Mayor Jared Furiman of Idaho Falls, Idaho, actually resigned from the 150-mayor group after similar pressure.
"It boggles my mind that anybody would want to handcuff law enforcement," says Tussing, a former law enforcement officer himself with memories of 28 rounds fired at his SWAT team by criminals during an operation in Nebraska.
Tussing tried to soften his position--saying he doubted Billings would conduct the New York City style "stings" against gun dealers that have outraged the gun crowd--but no cigar. Zumbo also apologized saying he'd had a rough day hunting coyotes in bad weather.
Yeah, Yeah. We heard you the first time.
Still, not everyone's genuflecting before the NRA.
"The NRA is off the deep end, and doesn't speak for me or a lot of other gun owners," wrote a retired firefighter on the Billings Gazette web site.
"They have used half-truths and sometimes outright lies to smear and intimidate public servants who don't share their narrow extremist agenda, which includes making 'cop-killer' bullets and machine guns legal to own."

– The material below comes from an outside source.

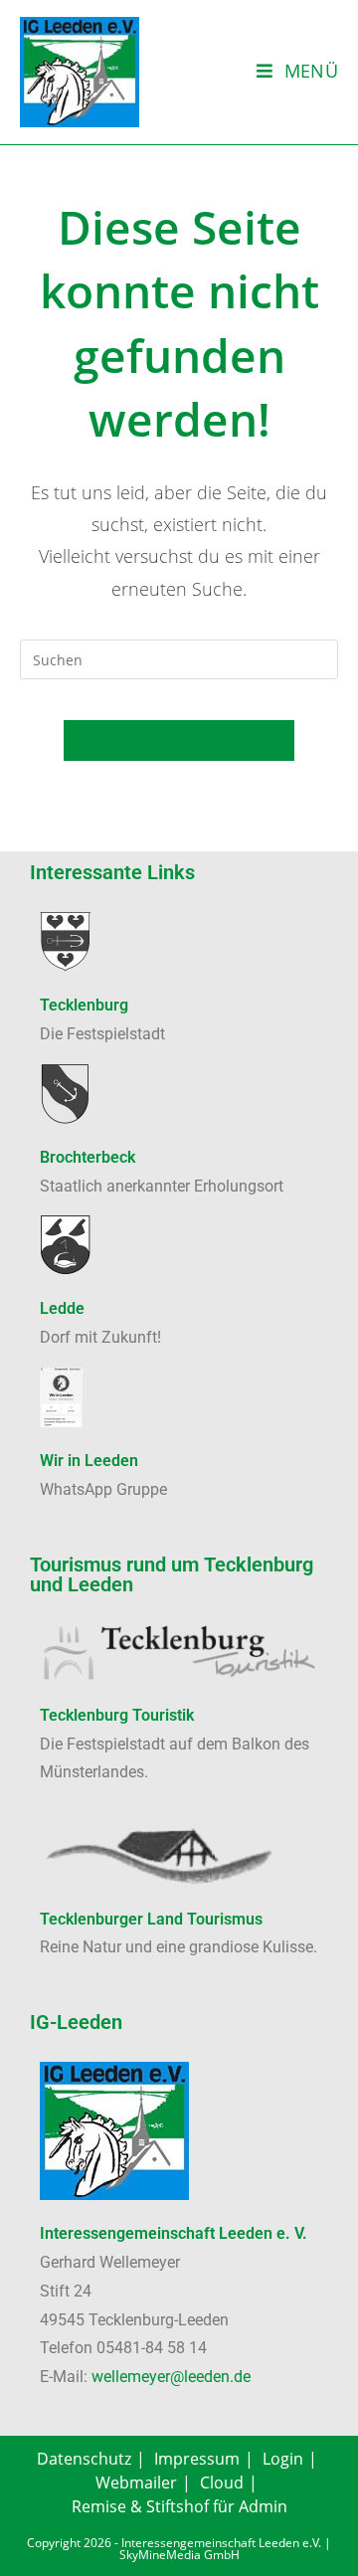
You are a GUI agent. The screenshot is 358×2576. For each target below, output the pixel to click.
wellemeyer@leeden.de (171, 2376)
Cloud (222, 2482)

"The NRA has turned into a weird cult and totally lost sight of reality," seconded a commentator named MK. They may define "the mayor as anti gun. I'd define them as anti cop."
There are Jim Zumbo supporters too.
"People who think Zumbo is worse than a traitor need to take some Prozac," wrote a commentator on dailypundit.com. "I think that he represents a strong majority of the shooting community."
Finally there's outdoors writer Pat Wray, who was himself Zumbo-ed and Tussing-ed by the NRA last year for appearing to side with its enemies.
"For decades the NRA has fostered a climate of fear and paranoia among gun owners," writes Wray in the Corvallis Gazette-Times in Oregon. (Notice he's still writing?)
"They have hammered home the message that everyone is out to take our guns...[and nowhere] has that message taken root as strongly as within the owners of the military style rifles, and it was they who came after Zumbo in their thousands."
The danger in the NRA's "friendly fire bowls" is not ruined careers but appeasing the NRA, no matter how outrageous its demands.
(Is "Leave my Rocket Propelled Grenade alone" different from "Leave my gun alone"? asks Frank Abderholden of the News Sun.)
Because everyone knows to appease a tiger who's chasing you and your friend you only need to run faster than your friend.